PROBLEM DETAILS:
Once the line containing "Click the Compose" is found, copy it and each subsequent line exactly. Stop at the end of the records below.

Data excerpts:
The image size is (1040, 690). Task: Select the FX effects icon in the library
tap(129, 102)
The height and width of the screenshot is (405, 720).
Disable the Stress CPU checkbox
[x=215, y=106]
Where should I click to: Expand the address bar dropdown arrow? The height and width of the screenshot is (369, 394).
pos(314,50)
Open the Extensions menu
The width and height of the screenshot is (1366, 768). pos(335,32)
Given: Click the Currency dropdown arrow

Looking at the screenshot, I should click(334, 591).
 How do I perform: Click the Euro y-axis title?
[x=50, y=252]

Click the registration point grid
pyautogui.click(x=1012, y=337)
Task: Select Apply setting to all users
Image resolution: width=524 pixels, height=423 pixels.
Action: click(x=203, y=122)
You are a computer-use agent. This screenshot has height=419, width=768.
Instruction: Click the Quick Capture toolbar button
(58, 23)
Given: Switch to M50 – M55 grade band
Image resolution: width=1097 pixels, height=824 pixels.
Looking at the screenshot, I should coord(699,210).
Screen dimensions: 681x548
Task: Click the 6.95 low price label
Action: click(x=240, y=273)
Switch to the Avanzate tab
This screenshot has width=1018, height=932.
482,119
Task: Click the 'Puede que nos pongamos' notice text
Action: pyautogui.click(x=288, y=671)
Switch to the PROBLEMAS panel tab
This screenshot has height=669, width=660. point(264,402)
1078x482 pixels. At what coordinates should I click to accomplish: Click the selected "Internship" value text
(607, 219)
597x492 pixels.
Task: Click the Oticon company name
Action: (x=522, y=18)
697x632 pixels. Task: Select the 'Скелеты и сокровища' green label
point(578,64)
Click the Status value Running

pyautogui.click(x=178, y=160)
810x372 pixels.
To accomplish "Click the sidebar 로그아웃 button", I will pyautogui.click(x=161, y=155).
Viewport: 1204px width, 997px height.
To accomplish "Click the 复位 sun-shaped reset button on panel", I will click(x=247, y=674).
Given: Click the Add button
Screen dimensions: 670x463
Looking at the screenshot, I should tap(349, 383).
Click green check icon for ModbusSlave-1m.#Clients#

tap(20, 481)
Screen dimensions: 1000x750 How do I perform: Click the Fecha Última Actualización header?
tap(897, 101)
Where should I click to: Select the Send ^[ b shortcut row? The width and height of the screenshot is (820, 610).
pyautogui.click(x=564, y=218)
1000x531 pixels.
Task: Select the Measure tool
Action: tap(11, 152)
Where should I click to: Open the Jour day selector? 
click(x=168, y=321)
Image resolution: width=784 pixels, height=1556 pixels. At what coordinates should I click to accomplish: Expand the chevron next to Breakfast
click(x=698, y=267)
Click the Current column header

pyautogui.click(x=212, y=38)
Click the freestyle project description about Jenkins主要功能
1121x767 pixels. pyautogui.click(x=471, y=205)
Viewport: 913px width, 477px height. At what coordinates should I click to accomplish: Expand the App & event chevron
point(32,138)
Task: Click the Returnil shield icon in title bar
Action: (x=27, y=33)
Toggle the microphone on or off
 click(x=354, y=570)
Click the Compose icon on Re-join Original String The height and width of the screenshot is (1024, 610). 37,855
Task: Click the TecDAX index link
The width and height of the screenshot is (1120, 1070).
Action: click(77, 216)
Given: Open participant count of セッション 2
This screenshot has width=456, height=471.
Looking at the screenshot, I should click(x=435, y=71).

REPLY:
Click the Compose icon on Re-join Original String The height and width of the screenshot is (1024, 610). 37,855
Task: Click the TecDAX index link
The width and height of the screenshot is (1120, 1070).
Action: click(77, 216)
Given: Open participant count of セッション 2
This screenshot has width=456, height=471.
Looking at the screenshot, I should click(x=435, y=71).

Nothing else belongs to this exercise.